Customers will feel the immediate effect of these restrictions through the imposed withdrawal limit. For those requiring more than Rs 15,000 for their daily needs or unforeseen expenses, this cap may pose significant challenges.
Deposit insurance assurance
For depositors worried about their funds, the RBI has confirmed that they are eligible to claim an insurance amount on deposits up to a limit of Rs 5 lakh. This insurance is provided by the Deposit Insurance and Credit Guarantee Corporation (DICGC), offering some relief amid the restrictions.
Operational restrictions
Under the new directives, which fall under Section 35A of the Banking Regulation Act, 1949, the Sarvodaya Co-operative Bank faces strict limitations on its banking activities. It is no longer permitted to issue or renew loans and advances, make new investments, or incur additional liabilities without prior approval from the RBI. The bank is also restricted from making any payments to discharge its liabilities, unless explicitly approved.

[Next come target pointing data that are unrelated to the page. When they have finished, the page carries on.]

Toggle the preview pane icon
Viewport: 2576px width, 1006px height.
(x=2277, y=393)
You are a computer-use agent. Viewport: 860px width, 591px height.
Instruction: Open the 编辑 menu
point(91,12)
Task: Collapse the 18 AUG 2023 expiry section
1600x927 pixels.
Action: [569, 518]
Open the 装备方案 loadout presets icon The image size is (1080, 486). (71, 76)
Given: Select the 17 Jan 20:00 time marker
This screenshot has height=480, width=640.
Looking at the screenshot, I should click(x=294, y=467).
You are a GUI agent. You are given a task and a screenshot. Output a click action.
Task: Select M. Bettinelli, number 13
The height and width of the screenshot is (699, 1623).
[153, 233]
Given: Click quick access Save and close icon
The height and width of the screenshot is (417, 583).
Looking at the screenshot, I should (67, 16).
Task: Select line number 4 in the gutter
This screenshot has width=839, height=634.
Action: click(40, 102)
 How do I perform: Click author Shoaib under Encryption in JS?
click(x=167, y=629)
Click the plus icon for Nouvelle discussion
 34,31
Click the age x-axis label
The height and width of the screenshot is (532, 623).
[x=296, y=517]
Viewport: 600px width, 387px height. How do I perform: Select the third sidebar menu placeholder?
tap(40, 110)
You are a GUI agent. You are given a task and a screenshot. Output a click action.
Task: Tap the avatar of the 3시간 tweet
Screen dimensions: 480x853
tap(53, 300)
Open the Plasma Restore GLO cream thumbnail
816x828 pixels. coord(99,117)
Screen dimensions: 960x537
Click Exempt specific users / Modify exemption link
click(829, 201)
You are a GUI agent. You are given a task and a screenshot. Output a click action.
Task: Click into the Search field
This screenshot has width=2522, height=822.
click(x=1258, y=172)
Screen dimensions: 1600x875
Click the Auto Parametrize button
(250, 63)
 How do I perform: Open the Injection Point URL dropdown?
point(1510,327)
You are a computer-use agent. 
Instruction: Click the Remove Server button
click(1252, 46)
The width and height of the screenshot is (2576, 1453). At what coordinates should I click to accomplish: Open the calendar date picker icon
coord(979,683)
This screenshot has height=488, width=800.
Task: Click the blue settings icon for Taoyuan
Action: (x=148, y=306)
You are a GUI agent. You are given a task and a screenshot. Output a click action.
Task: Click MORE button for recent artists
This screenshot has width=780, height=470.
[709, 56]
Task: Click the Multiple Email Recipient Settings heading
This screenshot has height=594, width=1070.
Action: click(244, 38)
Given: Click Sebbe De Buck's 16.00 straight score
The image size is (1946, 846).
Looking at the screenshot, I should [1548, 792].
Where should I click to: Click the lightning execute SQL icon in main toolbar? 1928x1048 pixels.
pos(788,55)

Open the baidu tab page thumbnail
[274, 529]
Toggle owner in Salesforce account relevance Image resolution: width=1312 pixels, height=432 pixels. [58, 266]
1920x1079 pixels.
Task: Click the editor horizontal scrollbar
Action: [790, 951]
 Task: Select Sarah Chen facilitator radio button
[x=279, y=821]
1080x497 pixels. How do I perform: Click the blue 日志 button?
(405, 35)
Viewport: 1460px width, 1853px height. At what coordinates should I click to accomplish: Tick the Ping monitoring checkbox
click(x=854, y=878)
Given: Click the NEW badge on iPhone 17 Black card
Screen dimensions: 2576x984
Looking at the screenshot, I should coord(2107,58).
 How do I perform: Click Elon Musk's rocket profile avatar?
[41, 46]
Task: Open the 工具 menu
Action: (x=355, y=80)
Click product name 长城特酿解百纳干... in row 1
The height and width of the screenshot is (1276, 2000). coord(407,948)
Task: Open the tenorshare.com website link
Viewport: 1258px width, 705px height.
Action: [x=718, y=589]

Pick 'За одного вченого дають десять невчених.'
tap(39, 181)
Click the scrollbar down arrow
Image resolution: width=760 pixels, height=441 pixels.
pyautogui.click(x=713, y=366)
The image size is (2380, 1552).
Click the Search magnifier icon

Bank’s license and future operations
Do note that these measures do not indicate a revocation of the bank’s license. The RBI has clarified that while the bank will continue to operate, it will do so under these constraints until there is an improvement in its financial condition. The imposed restrictions are set to last for six months and will be reviewed periodically.
Curbs on Shirpur Coop Bank
Last week, RBI imposed several restrictions on Maharashtra-based Shirpur Merchants’ Co-operative Bank, including withdrawal of funds by customers, in the wake of the lender’s deteriorating financial position.
What are your rights if a bank fails?
Deposit insurance: DICGC Act ensures that each depositor is insured up to Rs 5 lakh, covering both the principal and interest amounts across all account types within the same bank.
Eligible depositors can claim their insurance up to Rs 5 lakh by submitting their willingness to the DICGC, as per the regulations.
Deposits up to Rs 5 lakh are refunded within 90 days from the start of the moratorium. This period is split into two phases: the first 45 days for the bank to gather and submit claim details to the DICGC, followed by another 45 days for DICGC to process and pay the claims.
DICGC aims to settle the claims of insured depositors promptly, typically within two to three months from the date of receipt of the claim list from the liquidator of the failed bank,” Adhil Shetty, CEO of Bankbazaar.com told Business Standard.
“In the event of a bank’s liquidation, the claims of insured depositors are given high priority. Insured depositors are compensated before other creditors in the liquidation process,” he explains.